+++ Information supplied +++

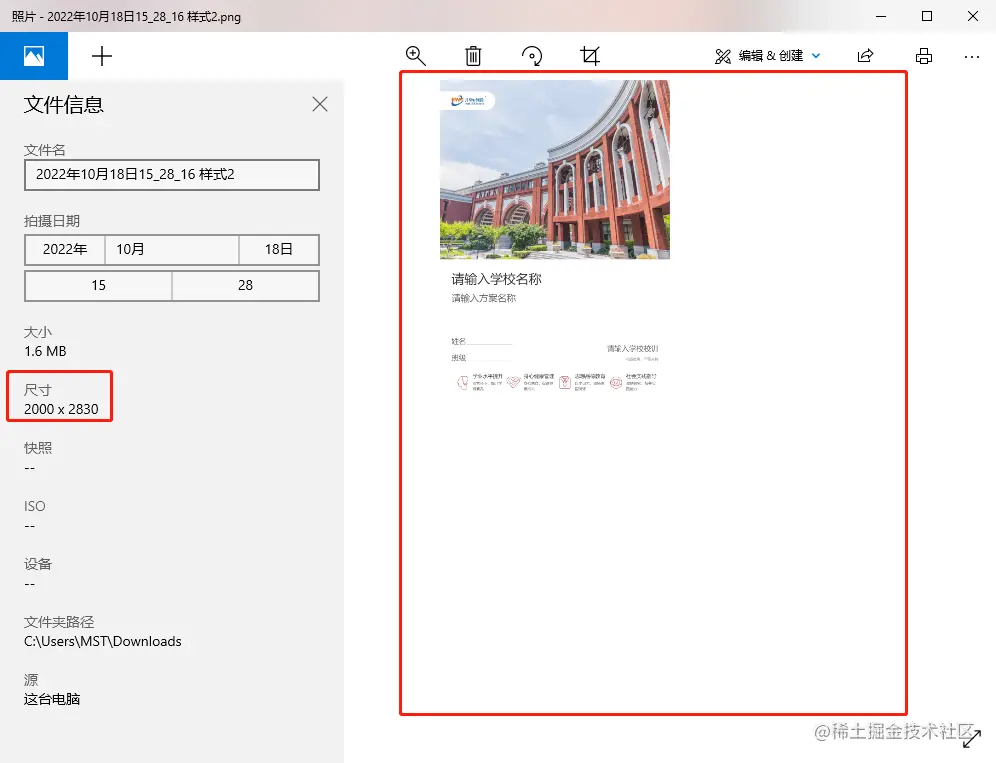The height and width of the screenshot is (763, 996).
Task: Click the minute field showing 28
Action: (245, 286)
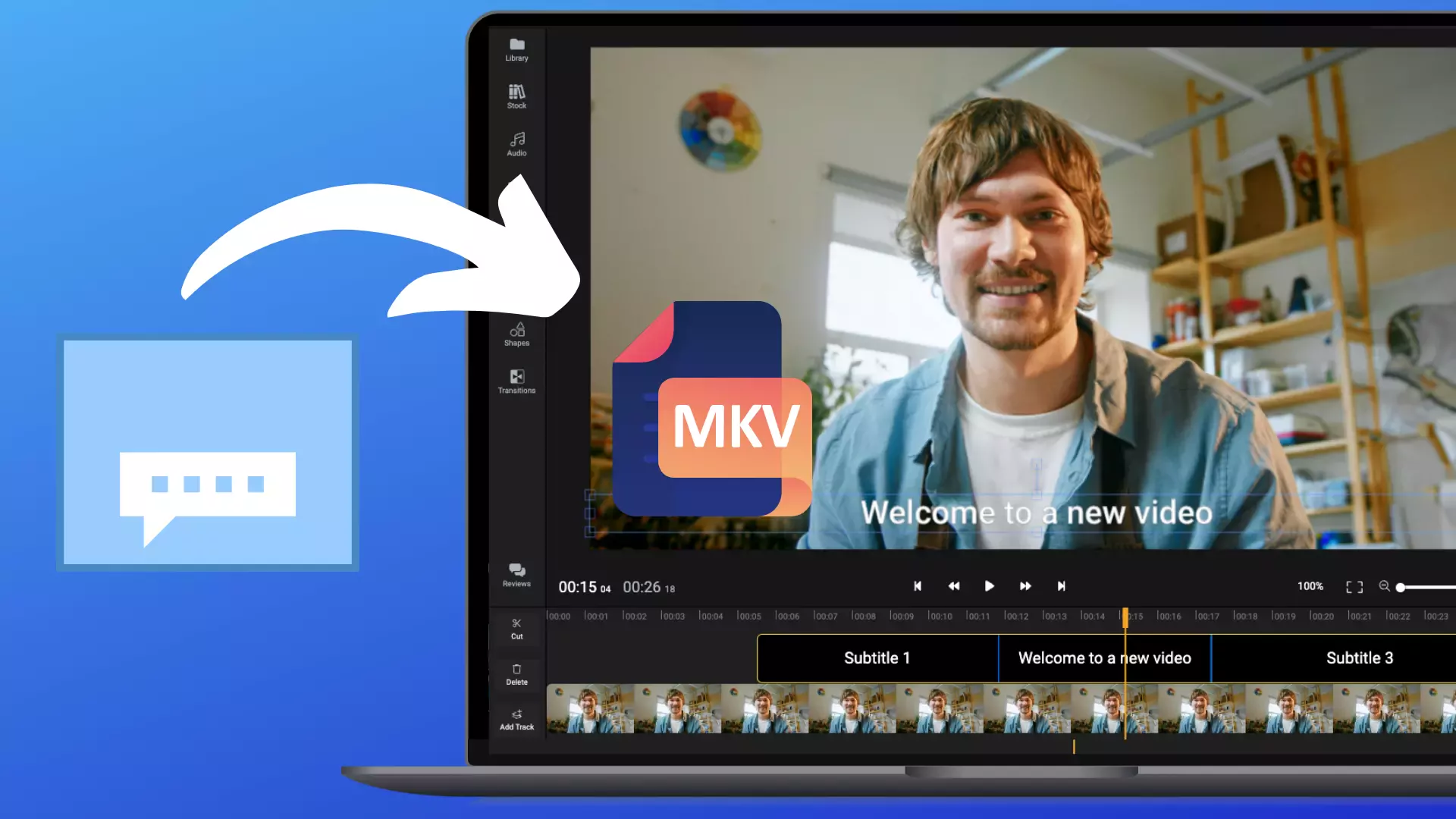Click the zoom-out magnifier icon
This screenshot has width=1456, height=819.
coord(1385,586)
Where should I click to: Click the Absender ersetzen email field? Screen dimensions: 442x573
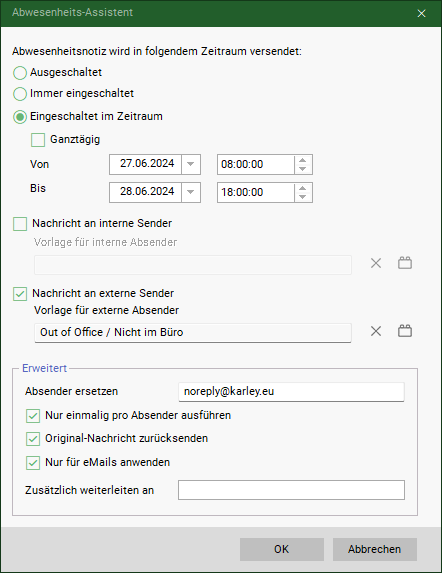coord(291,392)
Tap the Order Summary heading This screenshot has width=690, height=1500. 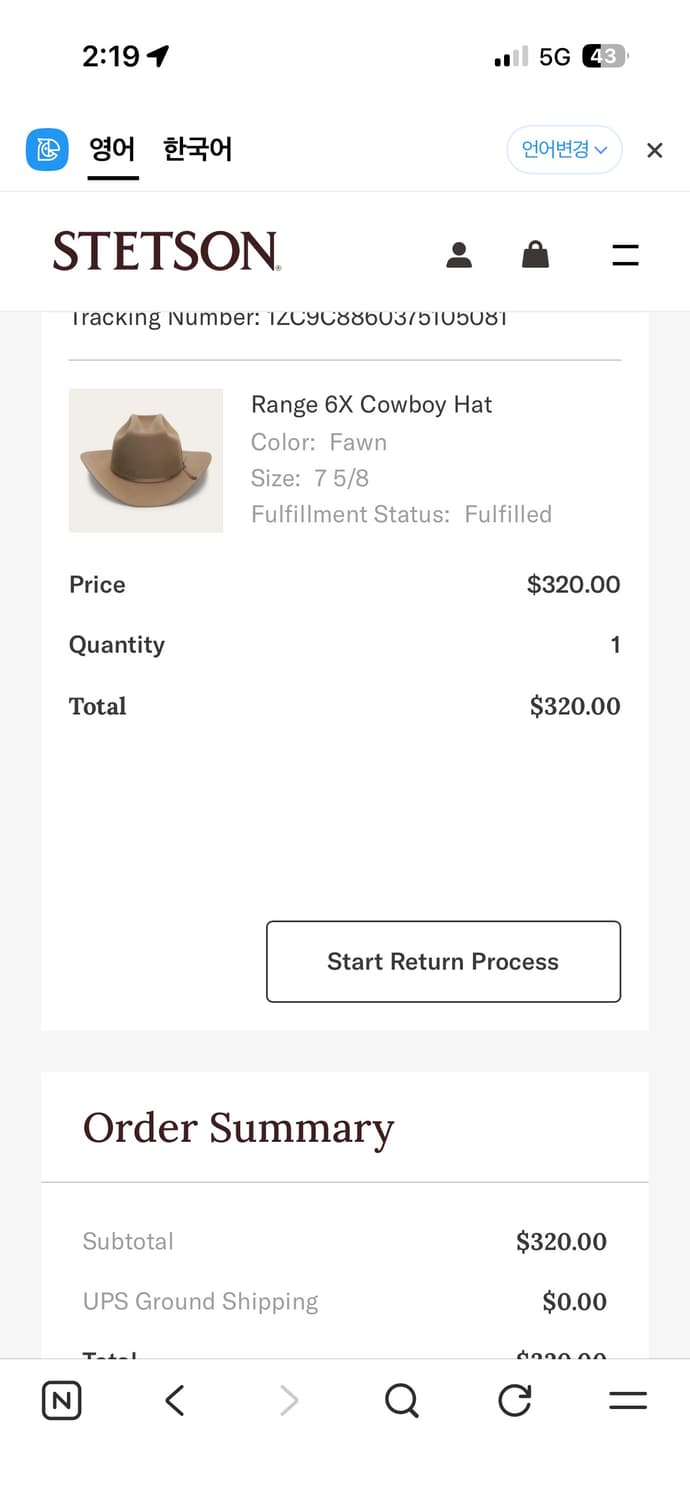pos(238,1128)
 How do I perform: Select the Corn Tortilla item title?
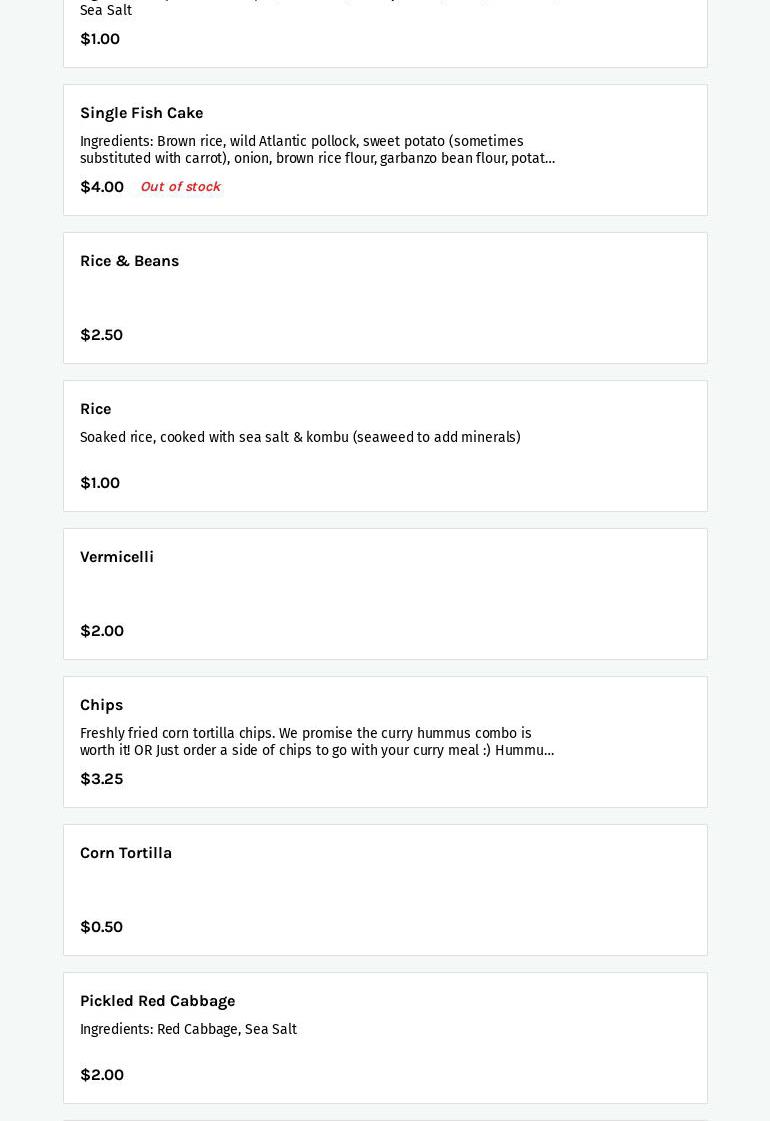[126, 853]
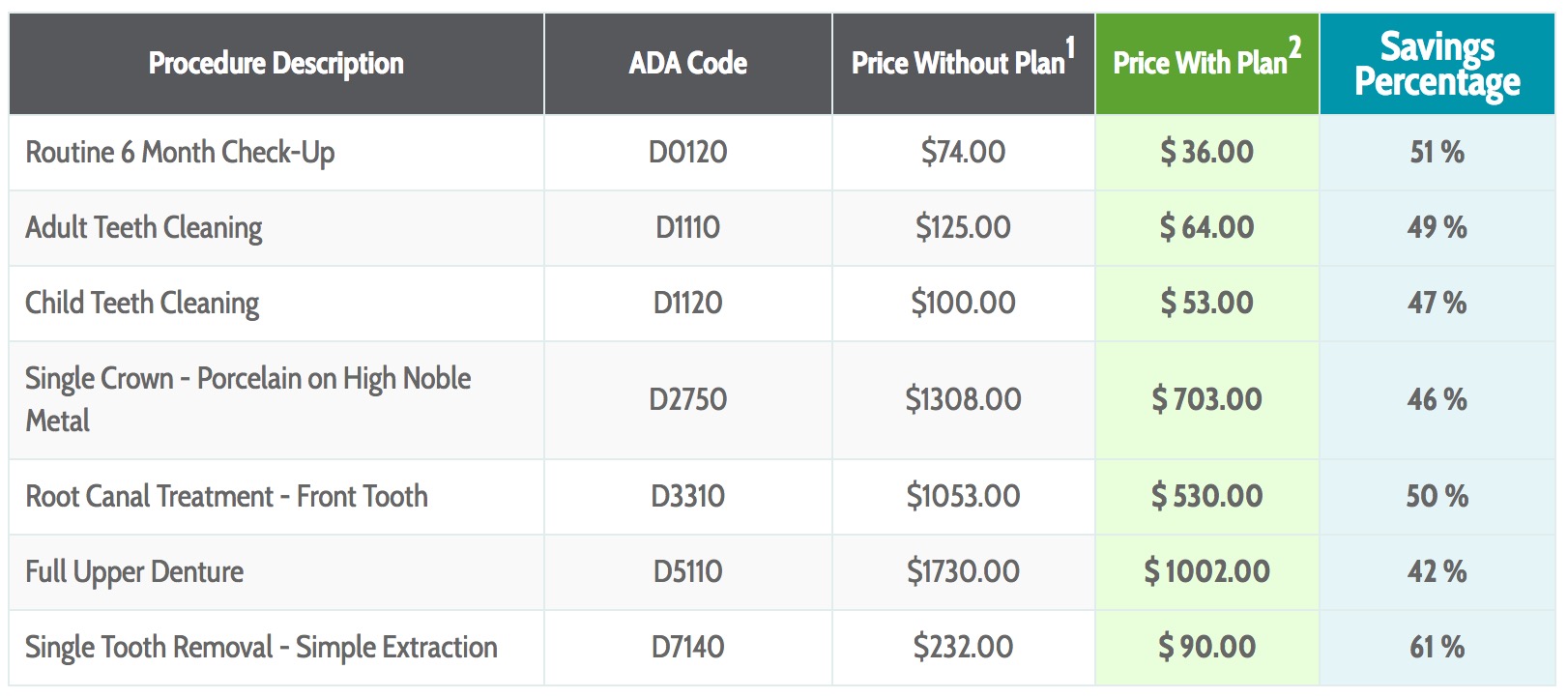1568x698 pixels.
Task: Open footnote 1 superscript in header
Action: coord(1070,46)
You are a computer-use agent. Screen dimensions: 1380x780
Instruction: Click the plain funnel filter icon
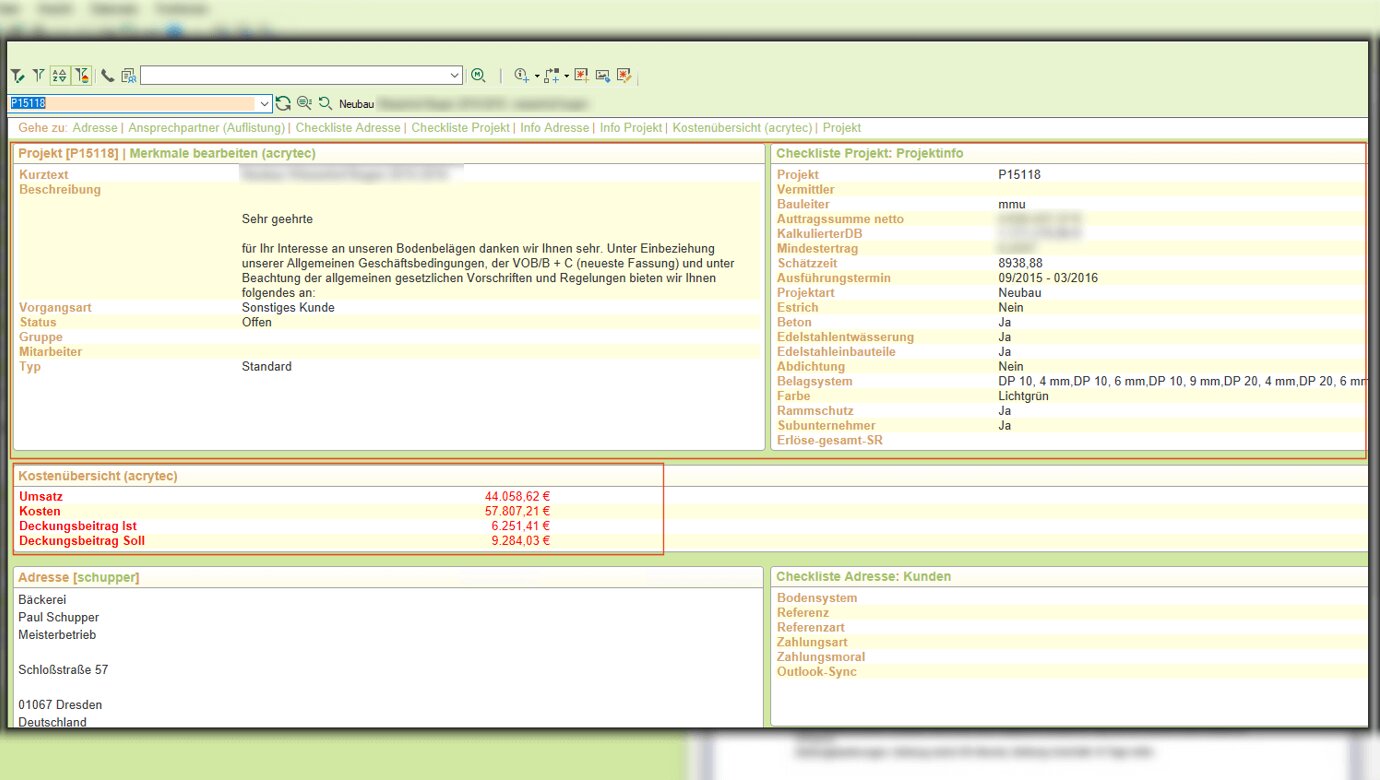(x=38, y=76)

+++

■ Exercise objective: Output the entries above as a Markdown table with the columns Row and Entry line, starting at the line that contains "How do I perform: Select" and ending at the last line of the entries, both included. Skip blank lines and leave the pictures out.

■ Written answer:
| Row | Entry line |
|---|---|
| 1 |  How do I perform: Select the Corn Tortilla item title? |
| 2 | [126, 853] |
| 3 | 1568x698 pixels. |
| 4 | Task: Open footnote 1 superscript in header |
| 5 | Action: coord(1070,46) |
| 6 | You are a computer-use agent. Screen dimensions: 1380x780 |
| 7 | Instruction: Click the plain funnel filter icon |
| 8 | (x=38, y=76) |